Start of Exercise material

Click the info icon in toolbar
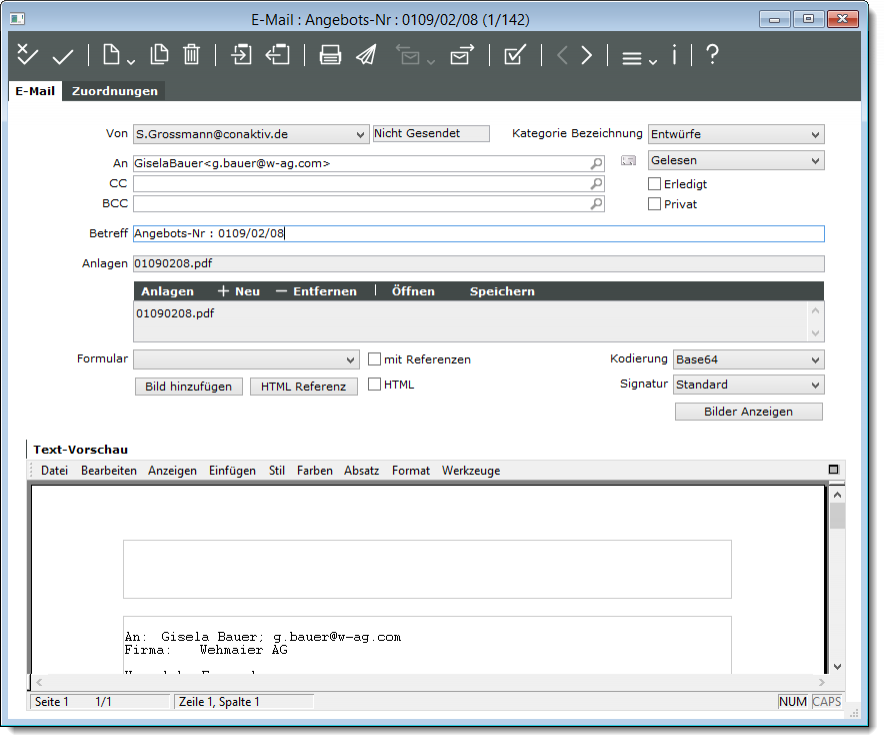The image size is (884, 742). point(675,56)
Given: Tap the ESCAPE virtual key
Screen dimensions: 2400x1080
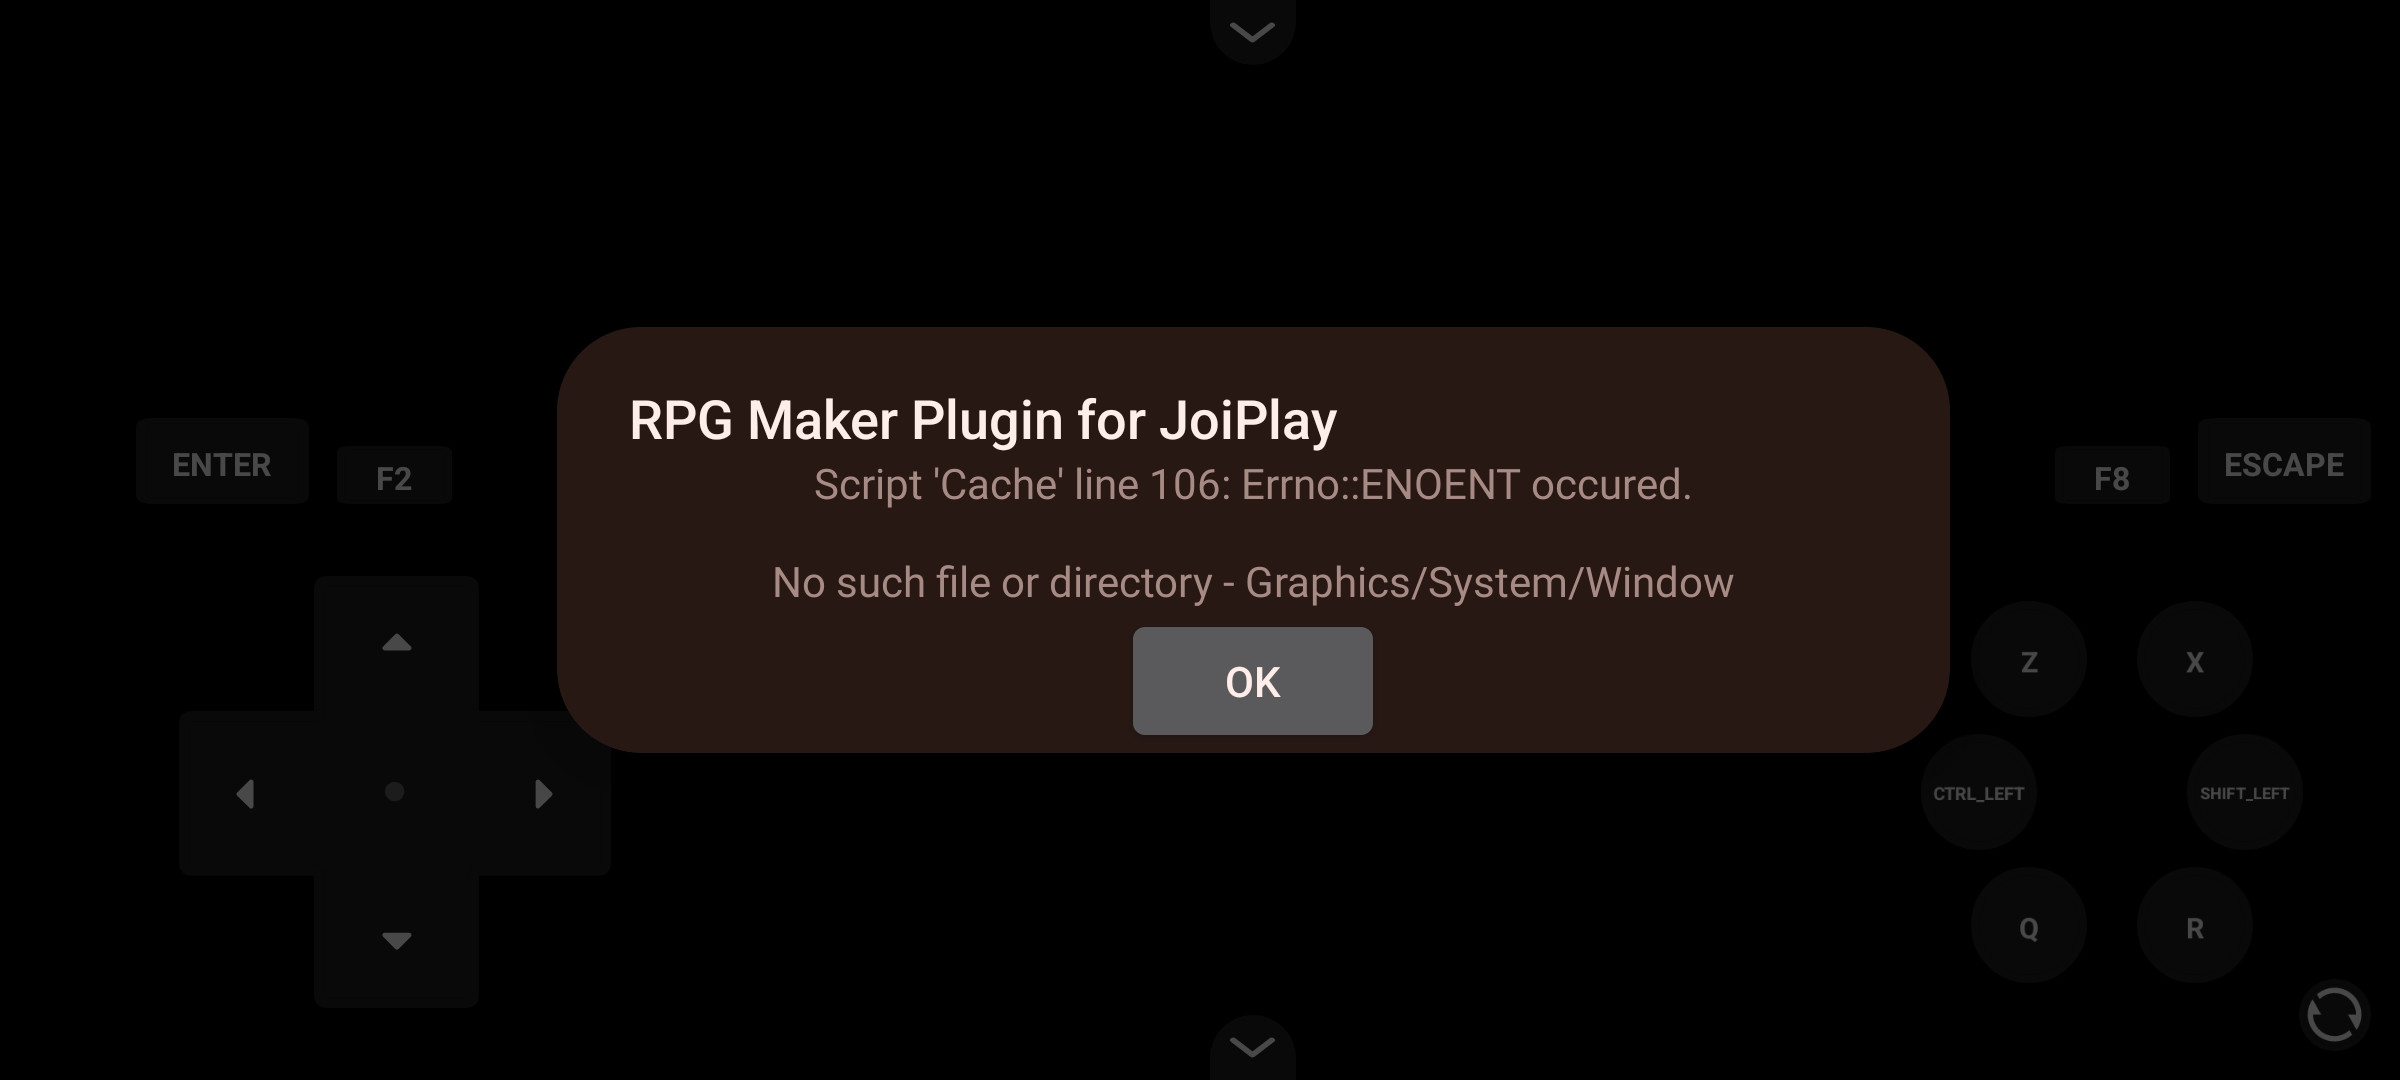Looking at the screenshot, I should point(2284,462).
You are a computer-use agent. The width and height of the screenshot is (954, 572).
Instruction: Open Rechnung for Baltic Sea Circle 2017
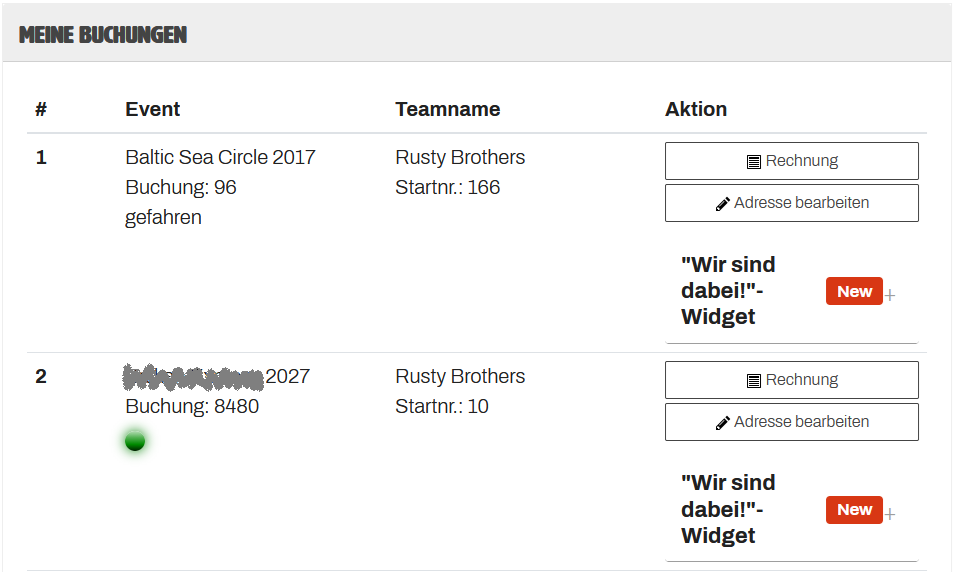pos(792,161)
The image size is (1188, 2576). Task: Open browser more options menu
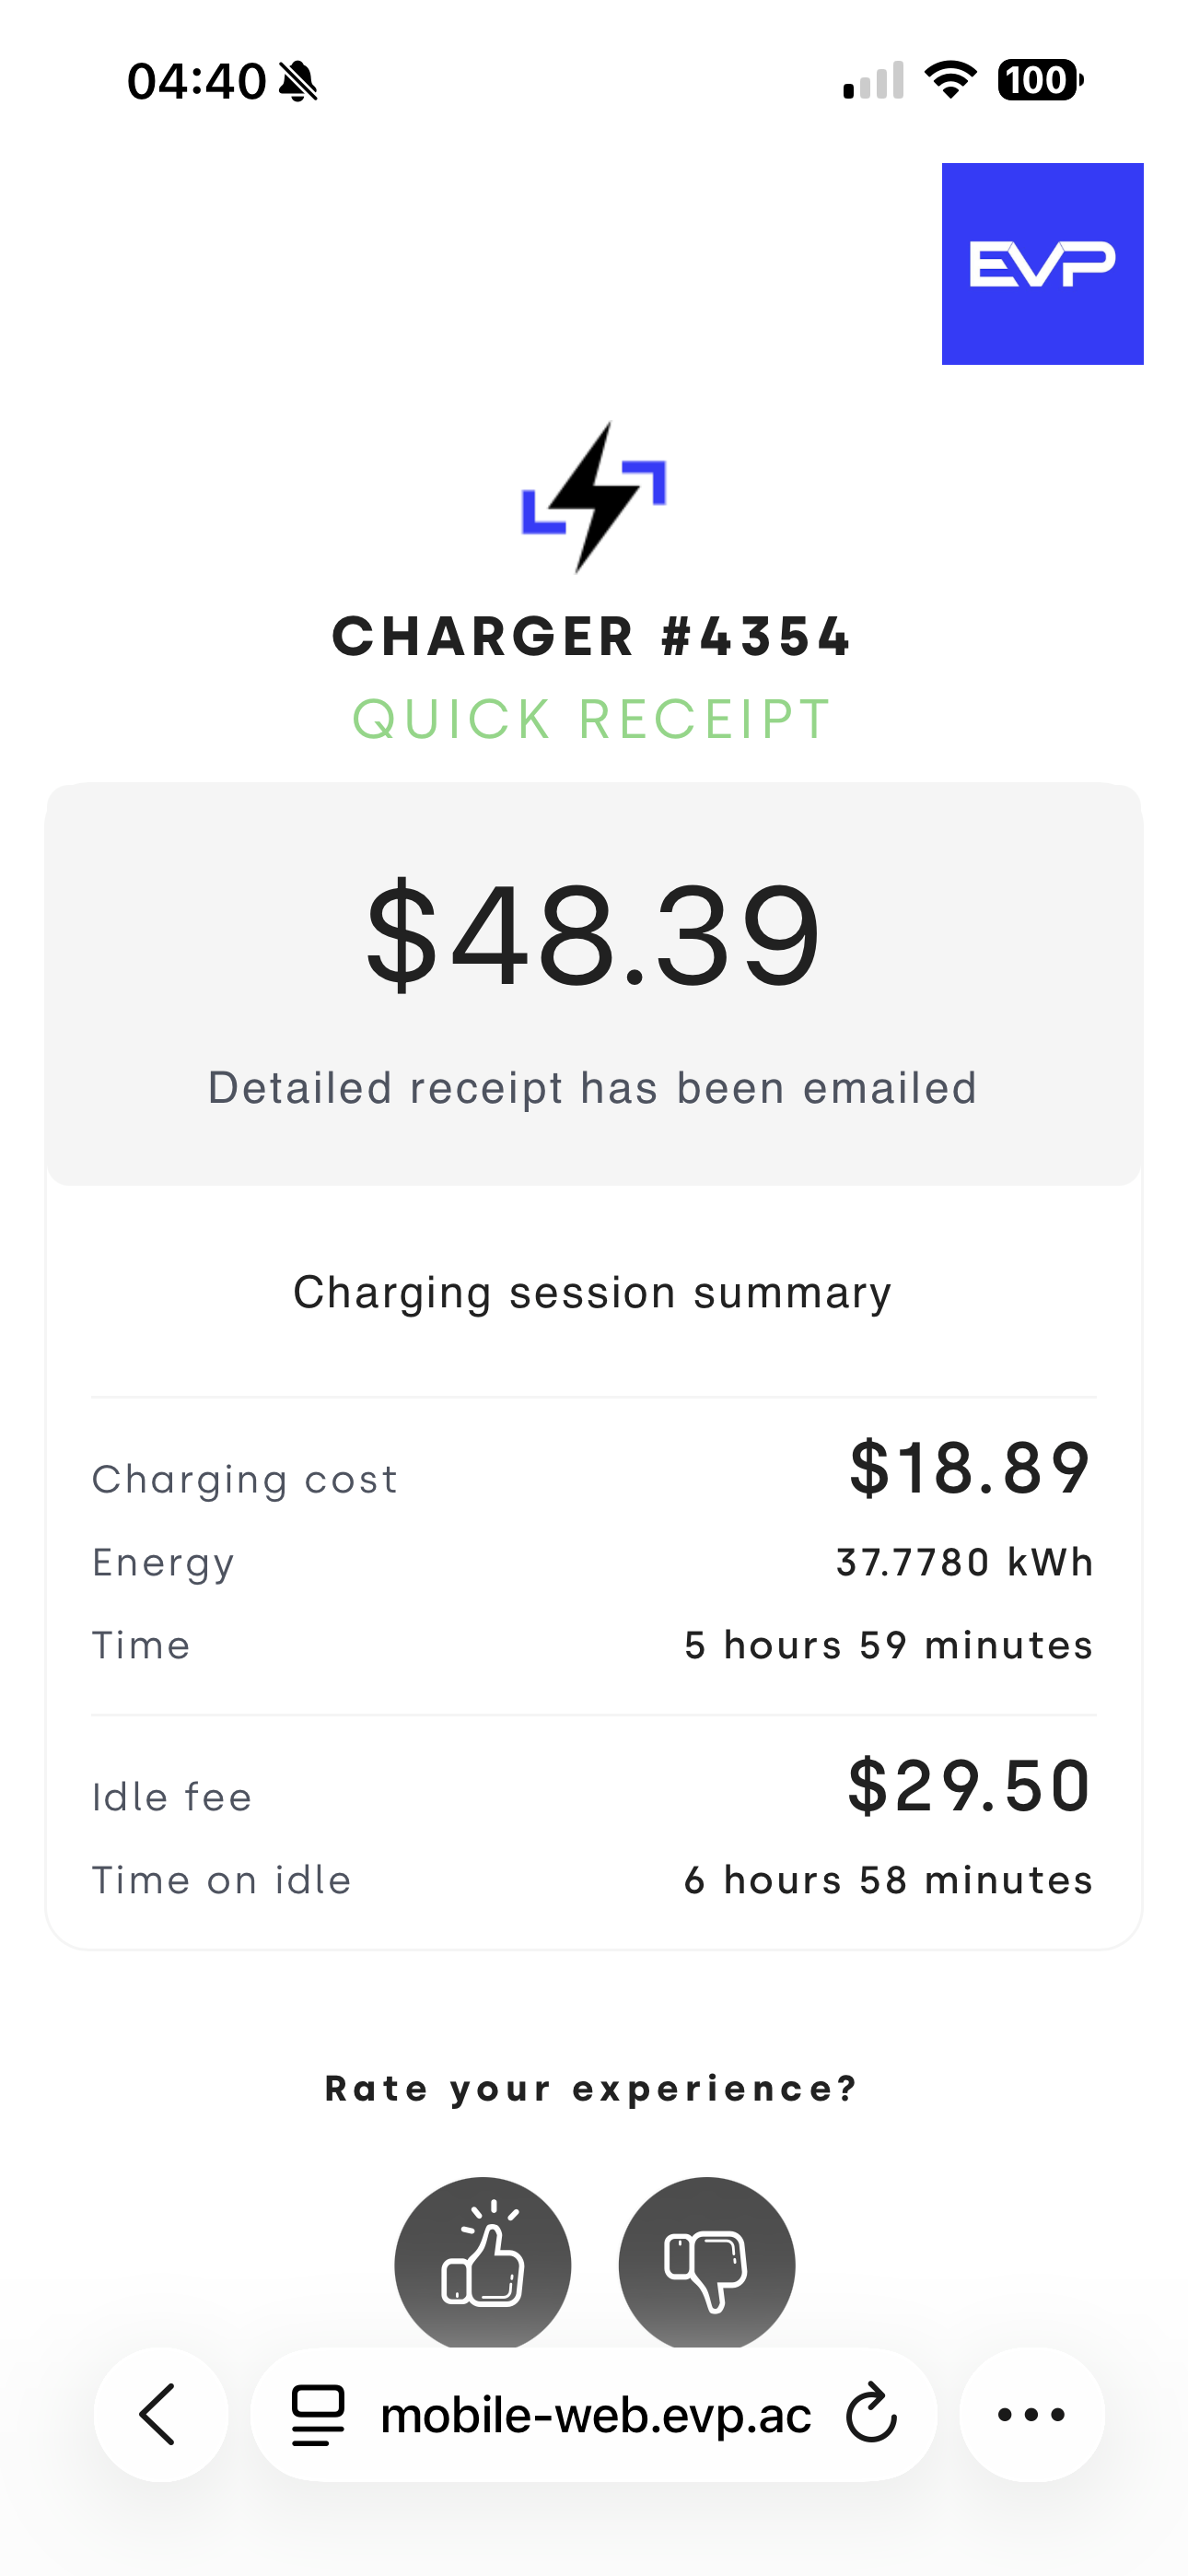(x=1031, y=2414)
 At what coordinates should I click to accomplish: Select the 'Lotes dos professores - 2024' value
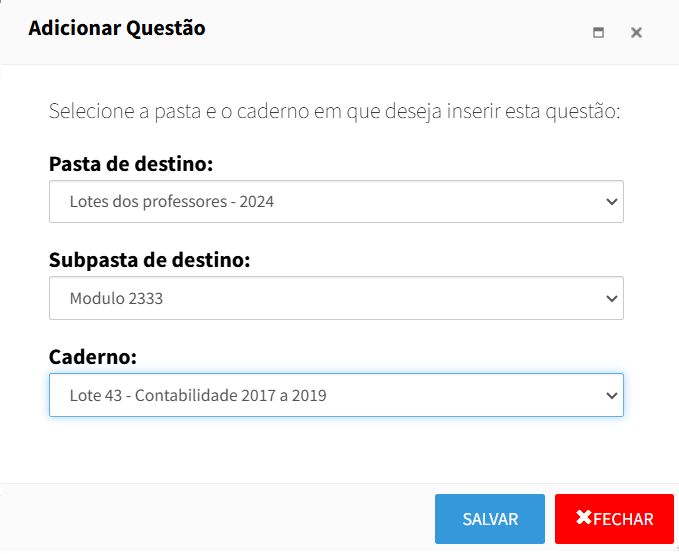pyautogui.click(x=171, y=201)
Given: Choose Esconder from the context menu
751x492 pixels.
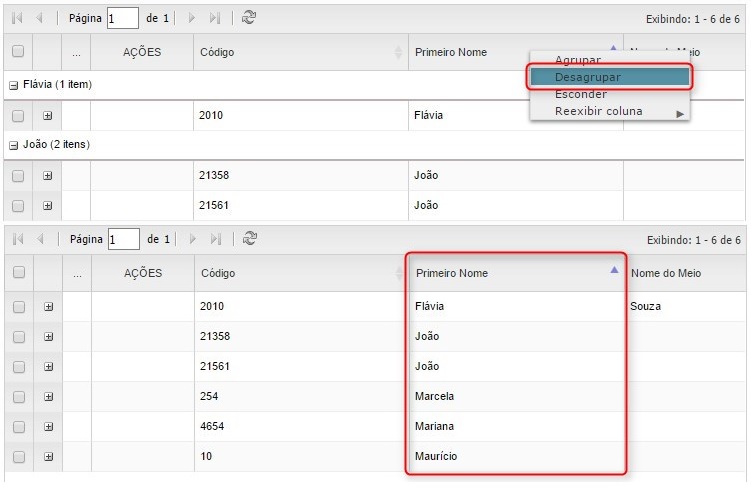Looking at the screenshot, I should pos(581,94).

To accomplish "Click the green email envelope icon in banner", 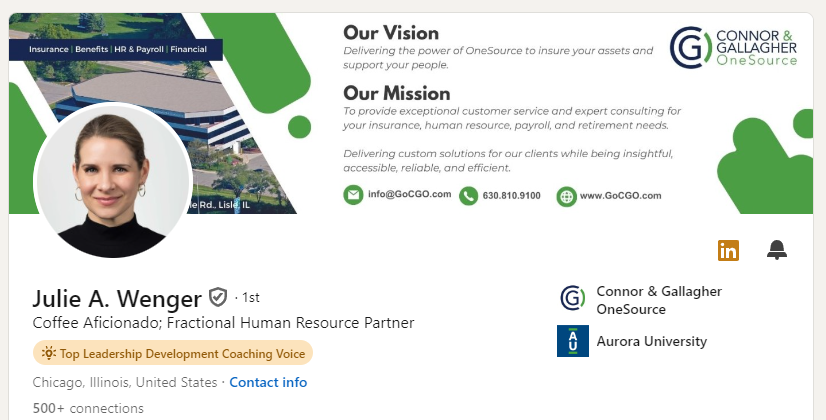I will click(353, 194).
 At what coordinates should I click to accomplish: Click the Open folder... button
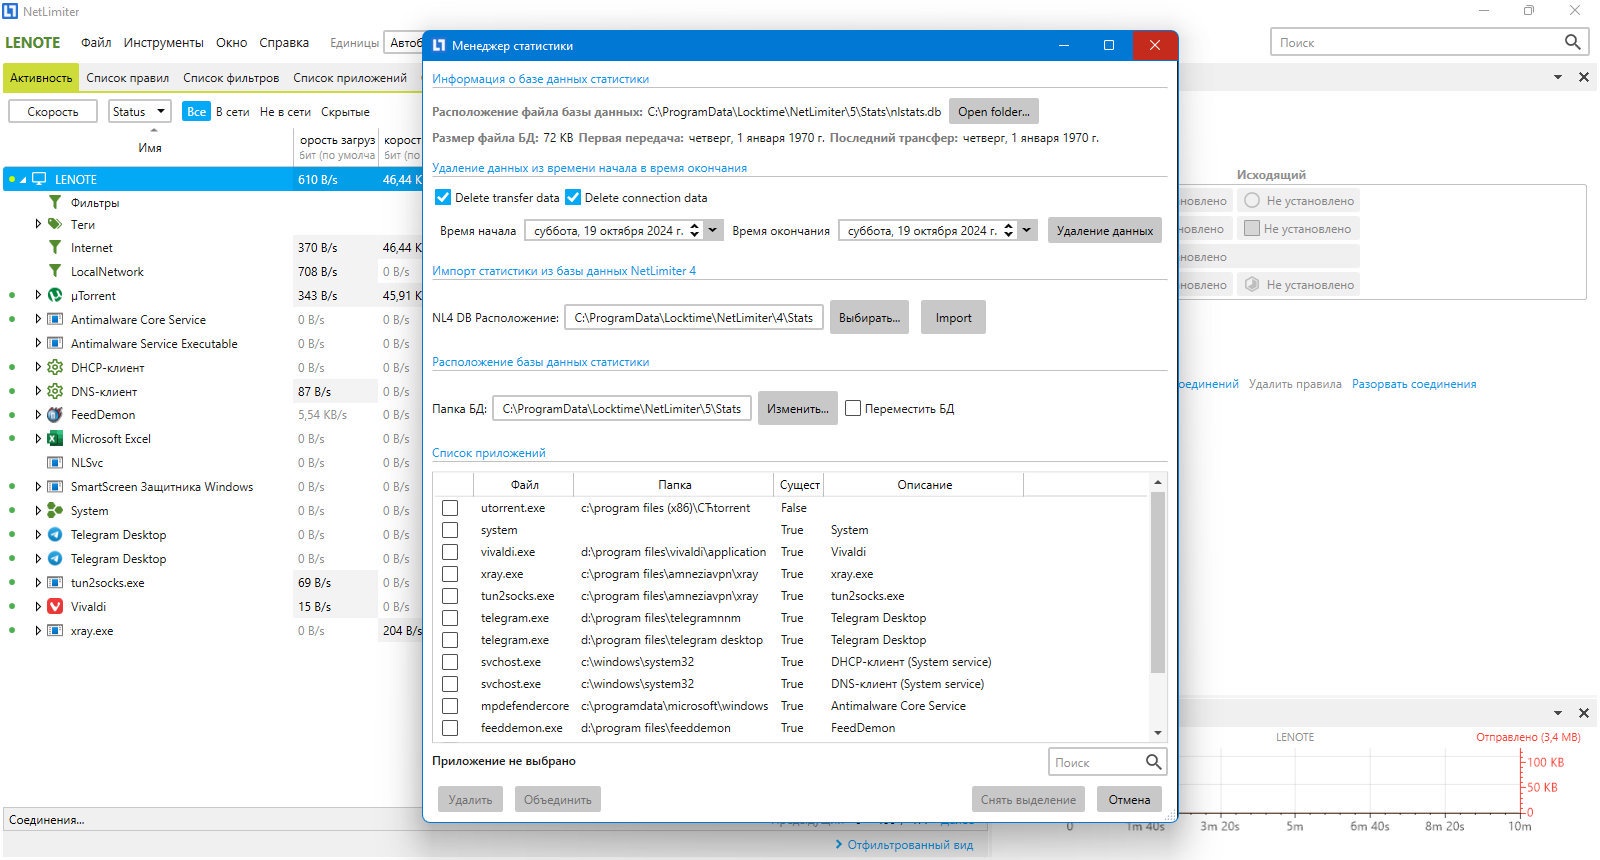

End of Exercise material

Problem statement
Pull out each line of the listing that holds the string "Given".

Response for this exercise
Given: Tap the ESCAPE virtual key
Given: Choose Esconder from the context menu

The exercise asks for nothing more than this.